Стробо мягко тянет ее к себе, пока она не садится на него верхом. Он не перестает целовать ее. Она как воск в его руках, и каждое движение, каждое касание кажется ей абсолютно правильным, как будто она ждала его всю жизнь. Этого мужчину. Такое ощущение, что ее губы не могут больше оторваться от его губ. Холод, ветер, вероятность, что кто-то будет проходить мимо и заметит их — все кажется таким неважным…
— Я хочу тебя, — шепчет Стробо и скользит языком по ее губам. — Я так хочу тебя!
Он опускается ниже, внезапно раздается резкий шипящий звук: он сделал огромную дырку на ее тонких колготках. Вот так просто. Она улыбается. Это кажется ей диким, романтичным и смелым поступком, и вот Стробо уже в ней.
— Тебе следовало бы навестить маму, она ведь совсем рядом, — говорит Лин, подавляя зевок.
— Ты устала. — Голос Моны полон раскаяния.
— Ага. У Херберта проблемы в школе. По утрам ему постоянно плохо.
— Он же первый год в гимназии. Он привыкнет. У Лукаса тоже было так поначалу. Как у него дела, кстати? Как он себя вел?
— Хорошо. Говорил о тебе. Он постоянно говорит, как это здорово, что его мать — ищейка.
— Что?
— Да. Все хотела тебе как-нибудь сказать. Остальные дети при этом огорчаются.
Но Моне очень нравится, что сын ею гордится. Лин просто завидует. Мона себя одергивает. Не нужно сваливать с больной головы на здоровую: на самом деле это она завидует Лин. Не может забыть, что Лин росла рядом с отцом, в то время как ей приходилось мучиться с матерью.

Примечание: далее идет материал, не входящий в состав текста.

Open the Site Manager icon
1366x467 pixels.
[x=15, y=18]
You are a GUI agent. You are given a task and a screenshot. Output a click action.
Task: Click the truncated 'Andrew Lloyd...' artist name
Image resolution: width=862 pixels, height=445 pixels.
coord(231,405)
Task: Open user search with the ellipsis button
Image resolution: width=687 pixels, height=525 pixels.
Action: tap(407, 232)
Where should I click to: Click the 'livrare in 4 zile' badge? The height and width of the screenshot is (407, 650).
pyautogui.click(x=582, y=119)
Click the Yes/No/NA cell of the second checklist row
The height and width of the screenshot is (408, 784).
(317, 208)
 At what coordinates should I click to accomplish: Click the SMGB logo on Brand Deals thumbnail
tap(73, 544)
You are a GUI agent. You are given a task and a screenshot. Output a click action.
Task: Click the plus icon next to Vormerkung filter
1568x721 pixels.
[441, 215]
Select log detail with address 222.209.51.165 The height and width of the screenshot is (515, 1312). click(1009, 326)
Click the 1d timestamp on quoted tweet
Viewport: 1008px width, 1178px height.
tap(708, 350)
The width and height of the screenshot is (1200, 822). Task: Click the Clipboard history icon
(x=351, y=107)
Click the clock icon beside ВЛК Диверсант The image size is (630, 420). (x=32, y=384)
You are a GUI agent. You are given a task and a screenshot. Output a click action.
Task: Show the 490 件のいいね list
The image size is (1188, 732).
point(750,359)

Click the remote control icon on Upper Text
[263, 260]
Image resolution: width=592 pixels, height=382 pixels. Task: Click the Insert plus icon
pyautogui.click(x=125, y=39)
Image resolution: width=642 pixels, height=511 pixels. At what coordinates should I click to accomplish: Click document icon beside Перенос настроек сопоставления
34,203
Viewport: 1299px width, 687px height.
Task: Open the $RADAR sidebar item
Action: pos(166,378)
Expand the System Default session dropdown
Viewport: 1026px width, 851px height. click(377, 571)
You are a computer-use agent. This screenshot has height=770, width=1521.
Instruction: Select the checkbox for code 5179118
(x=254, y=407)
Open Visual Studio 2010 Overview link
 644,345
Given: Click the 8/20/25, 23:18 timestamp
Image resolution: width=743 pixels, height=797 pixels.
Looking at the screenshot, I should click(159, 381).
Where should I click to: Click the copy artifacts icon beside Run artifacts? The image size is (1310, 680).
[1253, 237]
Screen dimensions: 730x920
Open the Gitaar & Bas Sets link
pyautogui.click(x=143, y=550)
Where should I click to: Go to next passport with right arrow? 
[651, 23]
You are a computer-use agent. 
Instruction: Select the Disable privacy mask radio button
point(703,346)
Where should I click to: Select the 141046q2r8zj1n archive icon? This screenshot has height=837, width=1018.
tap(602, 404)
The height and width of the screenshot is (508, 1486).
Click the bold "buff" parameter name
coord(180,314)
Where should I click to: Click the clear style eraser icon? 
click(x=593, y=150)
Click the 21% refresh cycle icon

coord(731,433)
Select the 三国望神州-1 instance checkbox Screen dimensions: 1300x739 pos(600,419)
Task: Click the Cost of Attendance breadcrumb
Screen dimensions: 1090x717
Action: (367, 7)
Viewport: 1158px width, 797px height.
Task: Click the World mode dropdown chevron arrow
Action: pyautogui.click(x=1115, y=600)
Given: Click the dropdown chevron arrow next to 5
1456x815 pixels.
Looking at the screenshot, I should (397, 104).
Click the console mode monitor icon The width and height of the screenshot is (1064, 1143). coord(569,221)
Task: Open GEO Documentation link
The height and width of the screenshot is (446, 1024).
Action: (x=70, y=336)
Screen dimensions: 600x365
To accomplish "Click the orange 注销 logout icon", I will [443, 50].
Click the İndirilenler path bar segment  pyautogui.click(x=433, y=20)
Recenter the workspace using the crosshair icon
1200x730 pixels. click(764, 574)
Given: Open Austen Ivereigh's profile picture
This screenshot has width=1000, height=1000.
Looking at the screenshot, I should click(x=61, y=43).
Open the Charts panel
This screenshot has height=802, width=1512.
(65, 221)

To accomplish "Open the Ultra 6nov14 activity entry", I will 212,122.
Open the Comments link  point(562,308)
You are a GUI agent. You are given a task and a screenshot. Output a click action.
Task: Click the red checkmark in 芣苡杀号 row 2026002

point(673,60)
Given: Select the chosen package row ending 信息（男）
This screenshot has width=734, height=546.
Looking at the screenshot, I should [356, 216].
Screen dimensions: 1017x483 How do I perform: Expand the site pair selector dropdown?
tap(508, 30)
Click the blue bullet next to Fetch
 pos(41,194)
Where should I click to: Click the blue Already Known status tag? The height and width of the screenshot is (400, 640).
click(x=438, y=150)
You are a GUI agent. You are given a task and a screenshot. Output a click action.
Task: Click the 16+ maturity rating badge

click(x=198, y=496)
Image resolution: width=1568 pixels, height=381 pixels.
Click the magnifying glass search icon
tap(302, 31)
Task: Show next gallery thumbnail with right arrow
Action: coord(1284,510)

— Когда ты видела маму в последний раз? — спрашивает Лин, и в ее голосе невольно появляются строгие нотки.
— Перестань. Ты же знаешь, я к ней больше не хожу. Она даже не узнает меня.
— Да, потому что ты к ней не ходишь.
Мона не хочет говорить о матери, которая уже много лет находится в доме для престарелых. Даже Лин она не рассказала всего, что случилось тогда. Уже годы Лин пытается уговорить ее пройти терапию. Лин верит, что правда освобождает, как только ее выскажешь. Она часто говорит это, когда они разговаривают по телефону. Может быть, она прочла об этом в журнале. Мона не может согласиться с тем, что есть вещи, которые становятся менее страшными от того, что их вытаскивают наружу. Они просто мутируют и становятся такими монстрами, что от них потом уже не избавиться.